┌──

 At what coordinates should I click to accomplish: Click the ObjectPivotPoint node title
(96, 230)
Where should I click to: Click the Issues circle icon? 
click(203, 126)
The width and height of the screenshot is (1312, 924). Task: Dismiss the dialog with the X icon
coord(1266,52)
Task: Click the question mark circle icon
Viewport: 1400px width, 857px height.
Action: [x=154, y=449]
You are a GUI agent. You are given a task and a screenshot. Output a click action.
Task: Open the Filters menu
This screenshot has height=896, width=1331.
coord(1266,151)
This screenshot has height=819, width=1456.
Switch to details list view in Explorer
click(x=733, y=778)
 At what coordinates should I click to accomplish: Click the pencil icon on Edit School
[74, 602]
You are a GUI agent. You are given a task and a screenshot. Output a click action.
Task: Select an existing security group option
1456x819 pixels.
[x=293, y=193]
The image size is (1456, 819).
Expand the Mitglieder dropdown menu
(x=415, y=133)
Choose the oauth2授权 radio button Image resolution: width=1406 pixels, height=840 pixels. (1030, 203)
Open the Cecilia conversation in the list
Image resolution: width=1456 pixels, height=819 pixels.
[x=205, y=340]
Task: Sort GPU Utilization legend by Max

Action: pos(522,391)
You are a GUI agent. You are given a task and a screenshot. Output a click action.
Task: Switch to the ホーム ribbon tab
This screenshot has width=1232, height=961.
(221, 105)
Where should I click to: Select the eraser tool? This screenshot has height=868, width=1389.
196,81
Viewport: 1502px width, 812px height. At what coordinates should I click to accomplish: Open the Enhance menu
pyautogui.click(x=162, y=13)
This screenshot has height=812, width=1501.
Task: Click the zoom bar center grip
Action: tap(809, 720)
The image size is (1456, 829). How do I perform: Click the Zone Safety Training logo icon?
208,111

└──

_What you will do:_ Each line, starting with the one containing "1456x819 pixels." and ending with the last line of the records above, should be reproduced exactly.

_Output below:_
1456x819 pixels.
[x=293, y=193]
The image size is (1456, 819).
Expand the Mitglieder dropdown menu
(x=415, y=133)
Choose the oauth2授权 radio button Image resolution: width=1406 pixels, height=840 pixels. (1030, 203)
Open the Cecilia conversation in the list
Image resolution: width=1456 pixels, height=819 pixels.
[x=205, y=340]
Task: Sort GPU Utilization legend by Max

Action: pos(522,391)
You are a GUI agent. You are given a task and a screenshot. Output a click action.
Task: Switch to the ホーム ribbon tab
This screenshot has width=1232, height=961.
(221, 105)
Where should I click to: Select the eraser tool? This screenshot has height=868, width=1389.
196,81
Viewport: 1502px width, 812px height. At what coordinates should I click to accomplish: Open the Enhance menu
pyautogui.click(x=162, y=13)
This screenshot has height=812, width=1501.
Task: Click the zoom bar center grip
Action: tap(809, 720)
The image size is (1456, 829). How do I perform: Click the Zone Safety Training logo icon?
208,111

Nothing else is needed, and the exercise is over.